Indeed, even if you force the cinemas to screen the damn thing, it doesn’t mean people are going to automatically flock there.
And so it has come to pass. Measly takings for the first week, with audiences in single figures being reported for some shows in many venues. Really nasty reviews by normally amiable print, Net and broadcast journalists. And when not nasty, certainly angry ones.
As a seasoned director like Shuhaimi should know by now, nasty reviews are par for the course for any movie. After all, in a November 2012 forum in UiTM to publicise the movie, she reportedly told Malaysians not to be so touchy about the contents of the movie.
By the same token, surely she shouldn’t be so touchy now as to render her incapable of receiving critical comments and reviews?
Indeed, in this regard, I’m reminded of an incident many years ago in the newsroom of a local daily when a leader writer of the paper received a packet of human turd from an irate reader. The prima donna writer went around the newsroom whingeing away. Until that is, a senior editor yelled at him to grow up.
Similarly, surely a seasoned director like Shuhaimi Baba must know how to stoically take the rough with the smooth, the brickbats when the bouquets are in short supply?
After all, despite the brickbats, her political supporters – many, if not all, from Umno – surprise, surprise – are now talking about screening the movie via outdoor cinema in rural areas and even turning it into a mini-series.
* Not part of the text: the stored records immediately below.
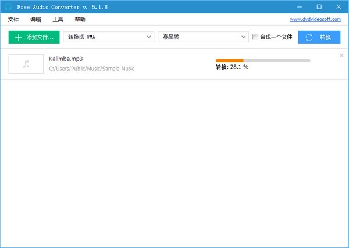
Task: Open the 帮助 menu
Action: pos(80,19)
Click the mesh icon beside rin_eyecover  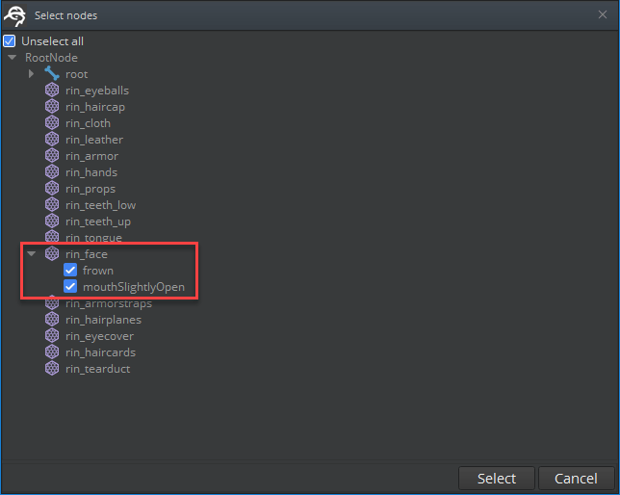(52, 336)
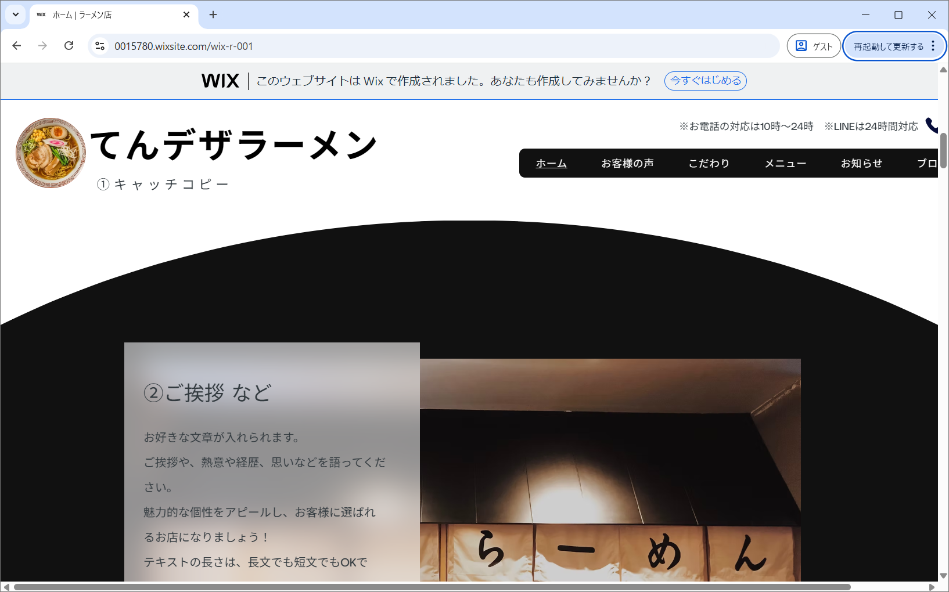Open the Chrome three-dot menu

[933, 46]
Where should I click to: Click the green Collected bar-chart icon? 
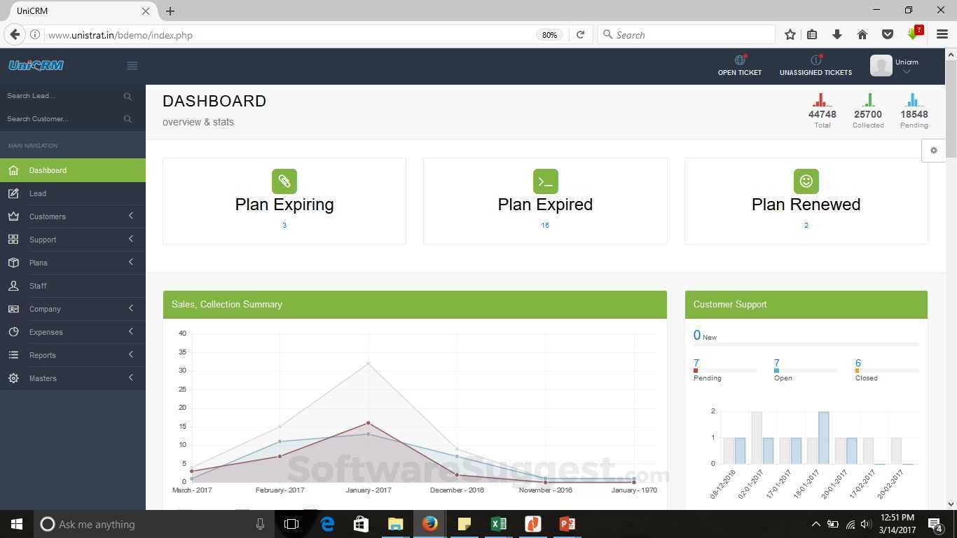click(868, 100)
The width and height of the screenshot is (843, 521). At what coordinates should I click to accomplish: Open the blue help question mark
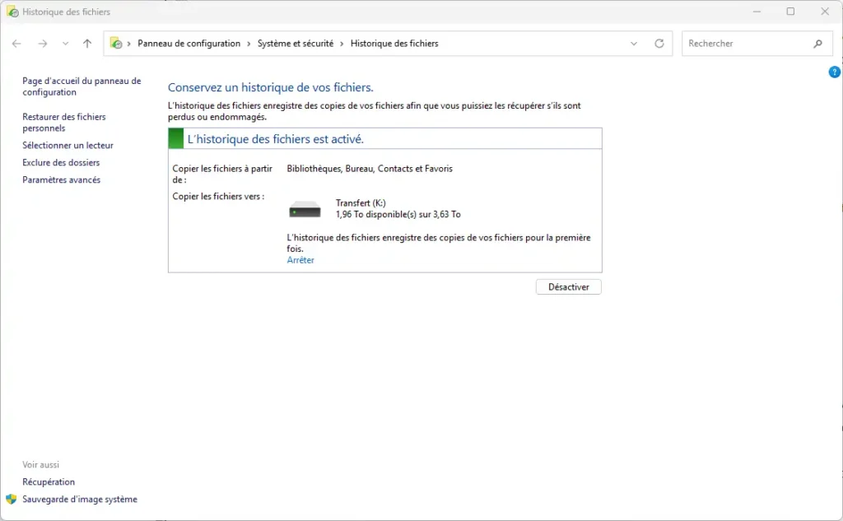[x=834, y=72]
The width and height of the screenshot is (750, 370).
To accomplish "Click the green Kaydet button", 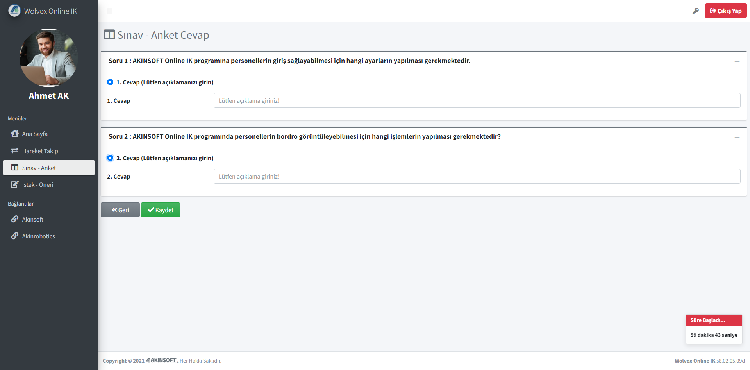I will [161, 210].
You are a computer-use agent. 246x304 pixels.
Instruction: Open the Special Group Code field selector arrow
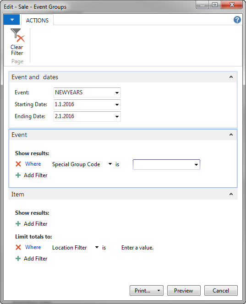click(x=110, y=164)
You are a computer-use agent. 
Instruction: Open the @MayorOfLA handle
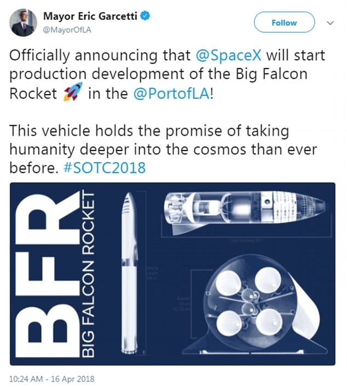(67, 30)
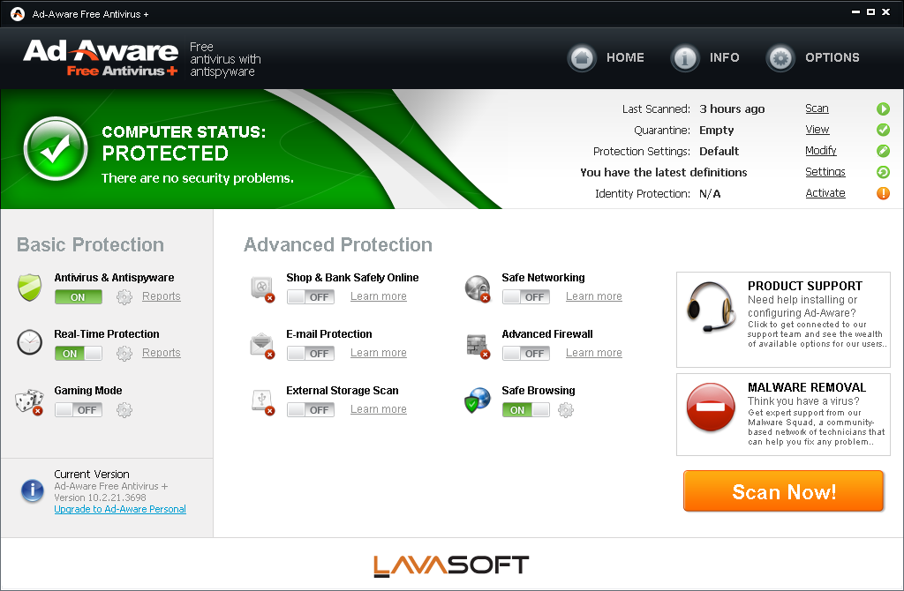Open Safe Browsing gear settings
The width and height of the screenshot is (904, 591).
566,410
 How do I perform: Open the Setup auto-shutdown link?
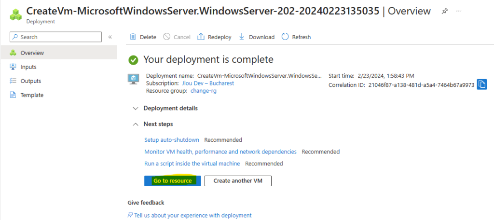pyautogui.click(x=172, y=139)
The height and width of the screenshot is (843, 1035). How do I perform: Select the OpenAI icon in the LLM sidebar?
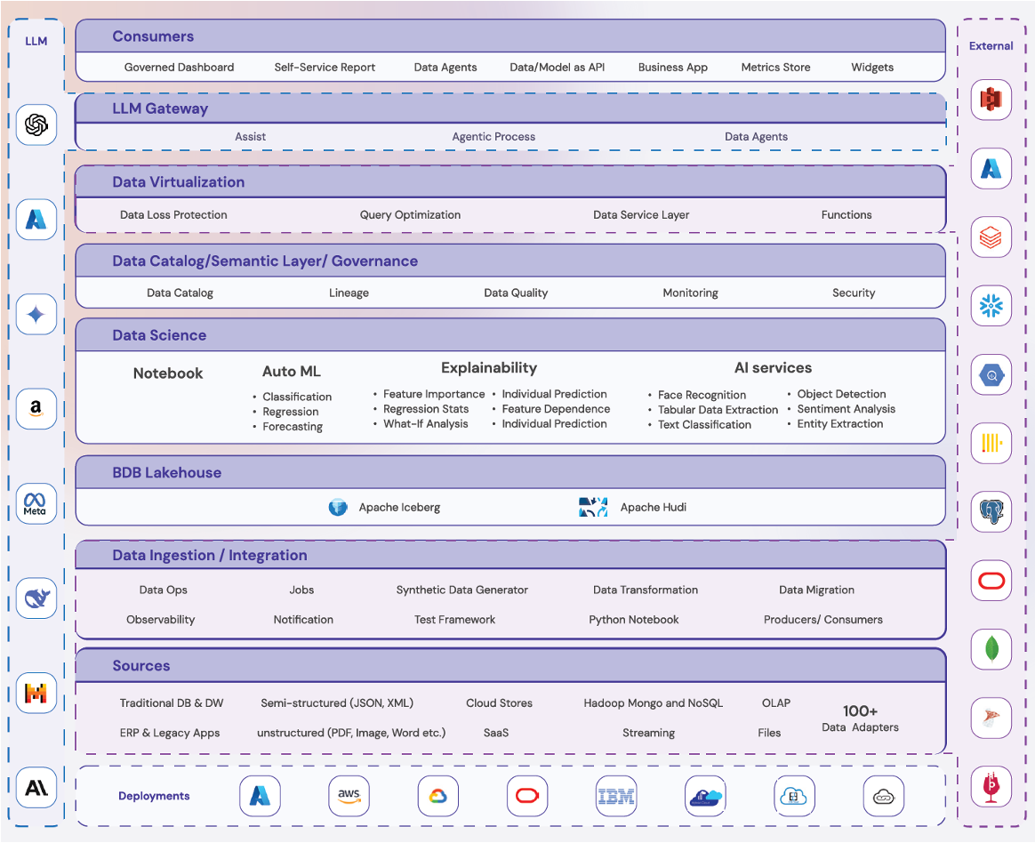[x=36, y=124]
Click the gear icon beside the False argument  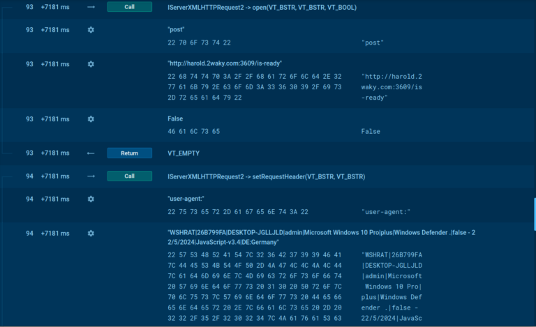click(91, 119)
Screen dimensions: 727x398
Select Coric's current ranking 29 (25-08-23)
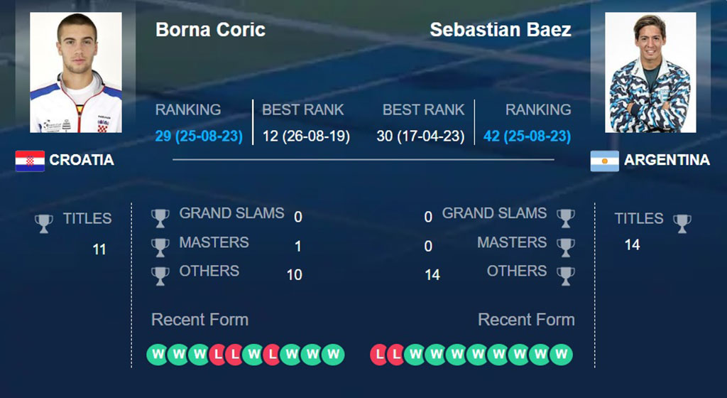pos(199,136)
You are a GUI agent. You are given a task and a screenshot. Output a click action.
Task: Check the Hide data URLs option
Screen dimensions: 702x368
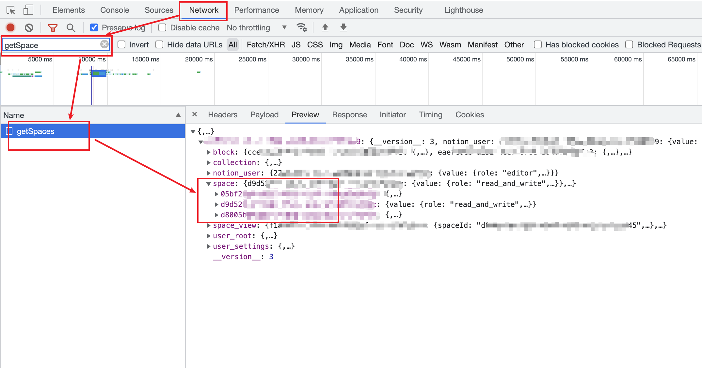(159, 45)
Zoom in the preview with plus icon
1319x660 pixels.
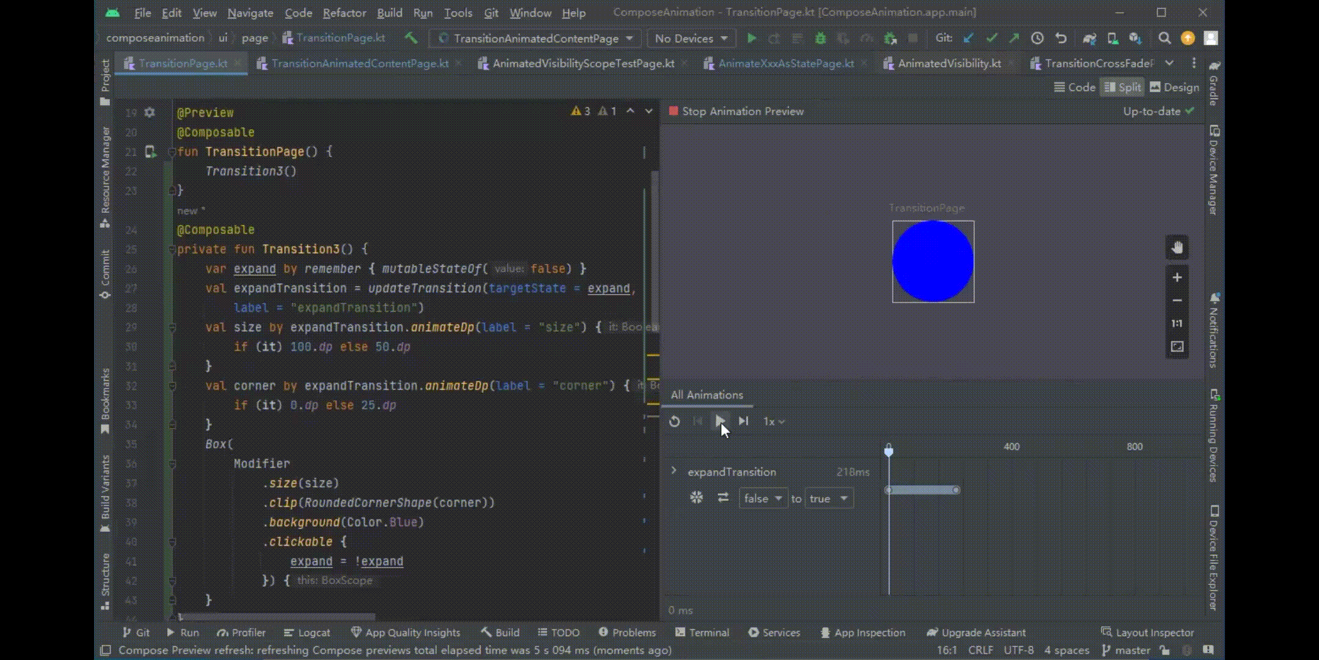(1177, 277)
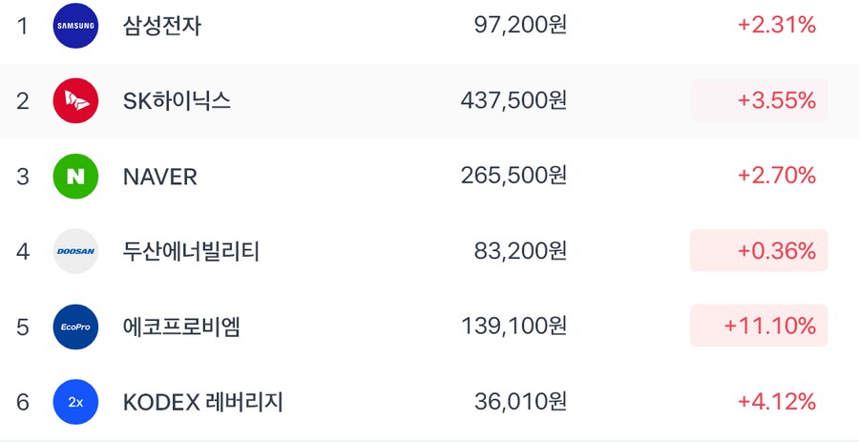This screenshot has height=442, width=859.
Task: Select the 에코프로비엠 stock name
Action: [x=181, y=326]
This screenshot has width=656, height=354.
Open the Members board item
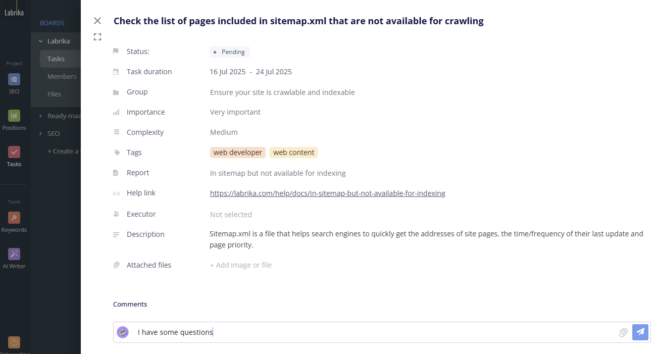tap(62, 77)
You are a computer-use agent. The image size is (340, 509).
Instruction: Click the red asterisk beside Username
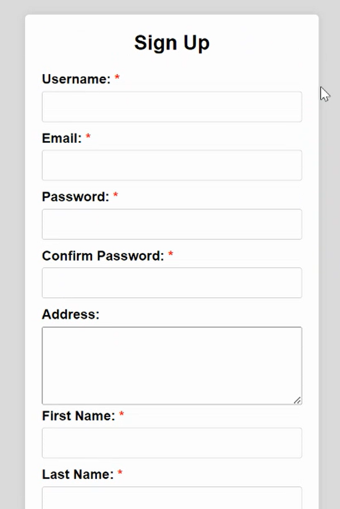(x=117, y=79)
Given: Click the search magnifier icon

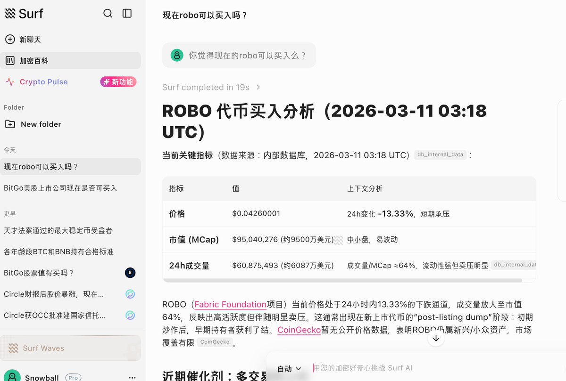Looking at the screenshot, I should pyautogui.click(x=108, y=13).
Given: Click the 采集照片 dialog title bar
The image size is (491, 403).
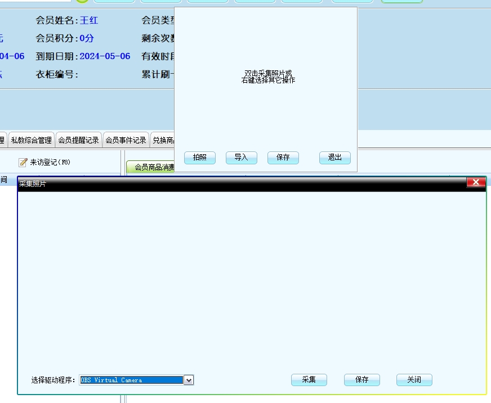Looking at the screenshot, I should (x=225, y=184).
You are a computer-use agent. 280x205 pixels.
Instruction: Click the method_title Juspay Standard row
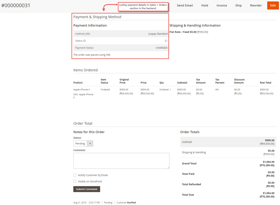point(121,34)

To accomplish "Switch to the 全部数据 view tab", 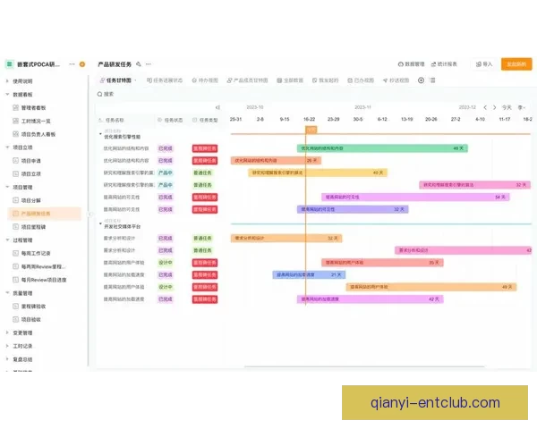I will coord(290,80).
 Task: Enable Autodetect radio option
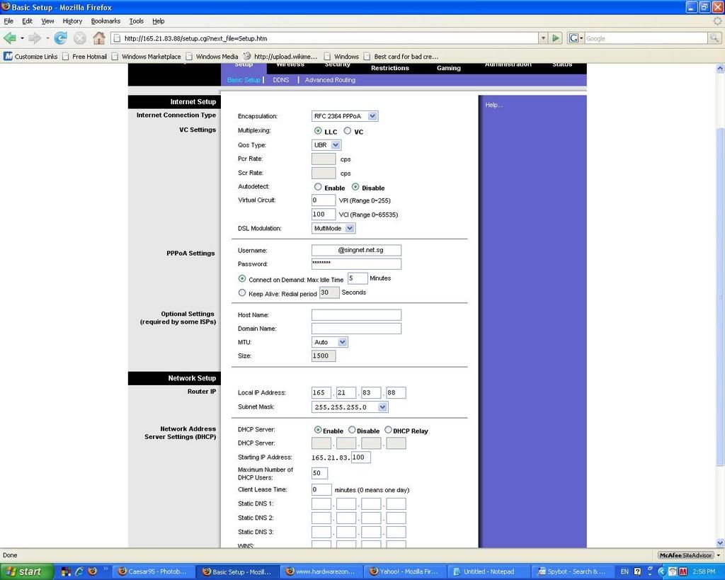click(318, 187)
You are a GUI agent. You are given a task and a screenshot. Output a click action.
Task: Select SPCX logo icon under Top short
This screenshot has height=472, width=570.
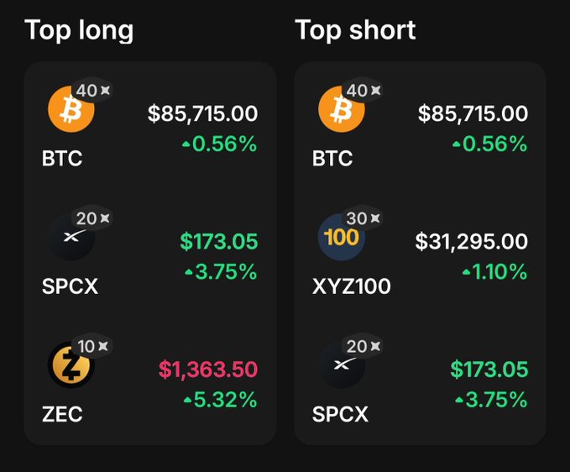342,365
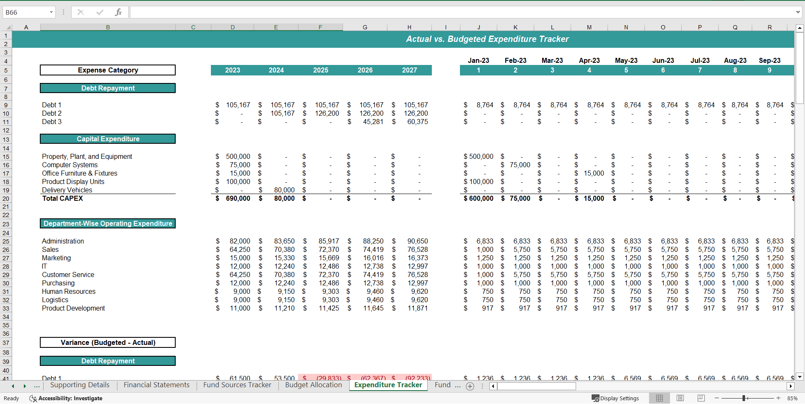This screenshot has height=404, width=805.
Task: Open the Display Settings options
Action: point(615,398)
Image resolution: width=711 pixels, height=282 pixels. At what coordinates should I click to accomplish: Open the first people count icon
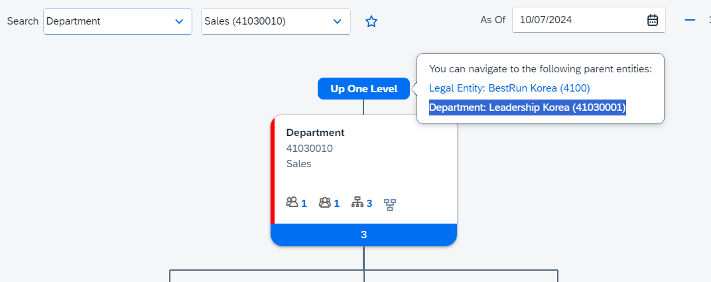point(292,202)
One MB has even gone so far as to screen the movie as a state event.
The Perkasa gang, as always, have had some things to say about the movie. As always, their comments have been instantly forgettable.
And hard on the heels of some minister saying that the movie should be seriously studied, one potentially – in another lifetime perhaps – world-class local university, led by its potentially world class dean has offered to ‘study’ the movie and churn out world-class articles on it.
While we wait with bated breath for all this to happen, perhaps, in paraphrasing a line made popular just after GE13, we could ask the director: Apa lagi anda mahu?